Starting in late 2025, Chase cardholders will be able to:

Redeem reward points for USDC

Purchase crypto directly through Coinbase

Seamlessly link their bank accounts to the platform

This positions Coinbase as the primary on-ramp into the crypto economy—supported by one of the largest banks in the United States. And with every transaction facilitated, Coinbase earns a share.

The Base App: Coinbase’s All-in-One Web3 Gateway

At the heart of Coinbase’s evolving strategy is the Base App, which combines:

A self-custody crypto wallet

A social platform where posts are tokenized and monetized

USDC-powered payments with tap-to-pay and cashback features

An integrated app store for decentralized tools, games, prediction markets, and AI agents

What makes this even more strategic is that the entire app ecosystem runs on Base, Coinbase’s Ethereum Layer-2 blockchain. Coinbase also controls the network’s sequencer—the component that verifies and processes all transactions. That means every post, tip, swap, or payment results in a small fee directed to Coinbase.

It’s a model akin to a toll road: Coinbase built the infrastructure and collects micro-fees as traffic flows through it.

Already, this has translated into substantial earnings. Sequencer fees alone are generating $25–30 million per month—equivalent to over $360 million annually and growing with user activity.

Coinbase’s bet is that the next wave of social media won’t emerge from traditional tech giants but from Web3-native platforms. The company is targeting creators who want direct monetization without relying on ads or sponsorships. In this ecosystem, content can be tokenized, tipped, and monetized in real time—akin to a crypto-native hybrid of TikTok and OnlyFans.

It’s a bold vision, and while the success of such a platform is far from guaranteed, even limited adoption among content creators could unlock massive value. And Coinbase owns the infrastructure.

Source: news.bitcoin.com

Source: news.bitcoin.com

Analysts Turn Bullish on Coinbase’s Web3 Evolution
The flood of new developments has prompted analysts to adjust their projections significantly. Investment banks have raised their price targets across the board:

Citi revised its target from $270 to $505

Jefferies increased from $260 to $405

Rosenblatt moved from $300 to $470

JPMorgan bumped its target from $400 to $450

These valuations suggest a shift in perception—from viewing Coinbase as a mere trading platform to seeing it as a foundational player in regulated crypto infrastructure and Web3 development.

At present, Coinbase trades at a lofty 70x earnings, which may seem excessive if one views it strictly through the lens of trading revenue.

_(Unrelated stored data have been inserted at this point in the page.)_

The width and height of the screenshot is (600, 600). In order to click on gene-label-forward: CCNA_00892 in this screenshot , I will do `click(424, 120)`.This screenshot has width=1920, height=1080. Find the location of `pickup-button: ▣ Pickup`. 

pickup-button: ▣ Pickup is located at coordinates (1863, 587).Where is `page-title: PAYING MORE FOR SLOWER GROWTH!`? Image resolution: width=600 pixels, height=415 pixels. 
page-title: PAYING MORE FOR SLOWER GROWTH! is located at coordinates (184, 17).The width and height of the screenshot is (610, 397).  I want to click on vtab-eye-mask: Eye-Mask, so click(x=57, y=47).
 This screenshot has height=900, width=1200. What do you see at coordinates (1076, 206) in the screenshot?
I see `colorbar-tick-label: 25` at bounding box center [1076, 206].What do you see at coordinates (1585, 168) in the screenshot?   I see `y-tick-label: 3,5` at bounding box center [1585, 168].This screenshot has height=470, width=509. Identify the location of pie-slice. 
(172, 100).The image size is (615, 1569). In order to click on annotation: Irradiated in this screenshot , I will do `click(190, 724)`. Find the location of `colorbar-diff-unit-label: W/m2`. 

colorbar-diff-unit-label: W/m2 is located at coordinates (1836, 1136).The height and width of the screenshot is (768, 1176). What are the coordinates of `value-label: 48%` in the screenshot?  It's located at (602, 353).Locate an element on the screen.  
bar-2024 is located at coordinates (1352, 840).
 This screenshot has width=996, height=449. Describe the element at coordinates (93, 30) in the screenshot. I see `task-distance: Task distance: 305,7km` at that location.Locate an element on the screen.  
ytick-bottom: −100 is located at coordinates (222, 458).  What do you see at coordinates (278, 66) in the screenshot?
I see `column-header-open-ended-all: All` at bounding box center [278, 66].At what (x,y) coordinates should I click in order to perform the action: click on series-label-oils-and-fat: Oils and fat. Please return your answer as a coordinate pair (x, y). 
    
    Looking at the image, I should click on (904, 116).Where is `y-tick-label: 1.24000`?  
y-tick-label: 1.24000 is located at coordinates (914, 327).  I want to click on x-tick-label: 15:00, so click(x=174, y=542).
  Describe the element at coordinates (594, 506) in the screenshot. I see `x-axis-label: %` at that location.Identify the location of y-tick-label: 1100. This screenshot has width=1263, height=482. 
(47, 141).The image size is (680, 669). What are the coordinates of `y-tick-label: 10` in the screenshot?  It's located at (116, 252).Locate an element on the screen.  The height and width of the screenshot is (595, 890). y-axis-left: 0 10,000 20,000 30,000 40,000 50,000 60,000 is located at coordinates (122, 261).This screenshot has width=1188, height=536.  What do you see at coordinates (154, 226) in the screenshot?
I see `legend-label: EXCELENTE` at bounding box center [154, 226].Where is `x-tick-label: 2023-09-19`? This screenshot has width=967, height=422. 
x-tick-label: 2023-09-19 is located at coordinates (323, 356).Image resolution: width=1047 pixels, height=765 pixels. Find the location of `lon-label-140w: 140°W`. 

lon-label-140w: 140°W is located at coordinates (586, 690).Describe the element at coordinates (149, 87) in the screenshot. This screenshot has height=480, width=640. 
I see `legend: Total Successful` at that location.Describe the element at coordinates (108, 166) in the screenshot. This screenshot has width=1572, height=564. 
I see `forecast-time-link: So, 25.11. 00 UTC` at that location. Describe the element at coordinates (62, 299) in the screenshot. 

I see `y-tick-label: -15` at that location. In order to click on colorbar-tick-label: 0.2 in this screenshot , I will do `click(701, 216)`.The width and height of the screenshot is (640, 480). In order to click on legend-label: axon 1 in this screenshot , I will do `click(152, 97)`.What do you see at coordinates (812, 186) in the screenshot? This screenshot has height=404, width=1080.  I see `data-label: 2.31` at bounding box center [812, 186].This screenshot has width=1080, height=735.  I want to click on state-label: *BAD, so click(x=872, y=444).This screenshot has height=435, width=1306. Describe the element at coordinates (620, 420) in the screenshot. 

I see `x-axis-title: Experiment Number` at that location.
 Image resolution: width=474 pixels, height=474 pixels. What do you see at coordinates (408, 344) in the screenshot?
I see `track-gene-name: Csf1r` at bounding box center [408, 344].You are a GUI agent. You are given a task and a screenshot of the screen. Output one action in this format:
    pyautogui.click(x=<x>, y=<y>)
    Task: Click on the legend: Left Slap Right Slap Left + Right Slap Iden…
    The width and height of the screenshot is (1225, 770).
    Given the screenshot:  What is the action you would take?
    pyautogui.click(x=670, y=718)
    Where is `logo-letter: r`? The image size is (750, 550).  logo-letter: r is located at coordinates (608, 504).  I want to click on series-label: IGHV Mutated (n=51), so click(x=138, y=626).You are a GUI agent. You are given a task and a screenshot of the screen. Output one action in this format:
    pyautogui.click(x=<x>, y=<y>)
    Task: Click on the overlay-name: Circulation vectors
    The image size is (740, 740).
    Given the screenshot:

But if the Base App scales, USDC gains widespread use, and JPMorgan successfully integrates its offerings with Coinbase’s platform, then the company stands to become much more.

In that case, Coinbase would not just be a crypto exchange. It would be the operating system for the next era of the internet.

And its stock, $COIN, could emerge as Wall Street’s flagship for the Web3 economy.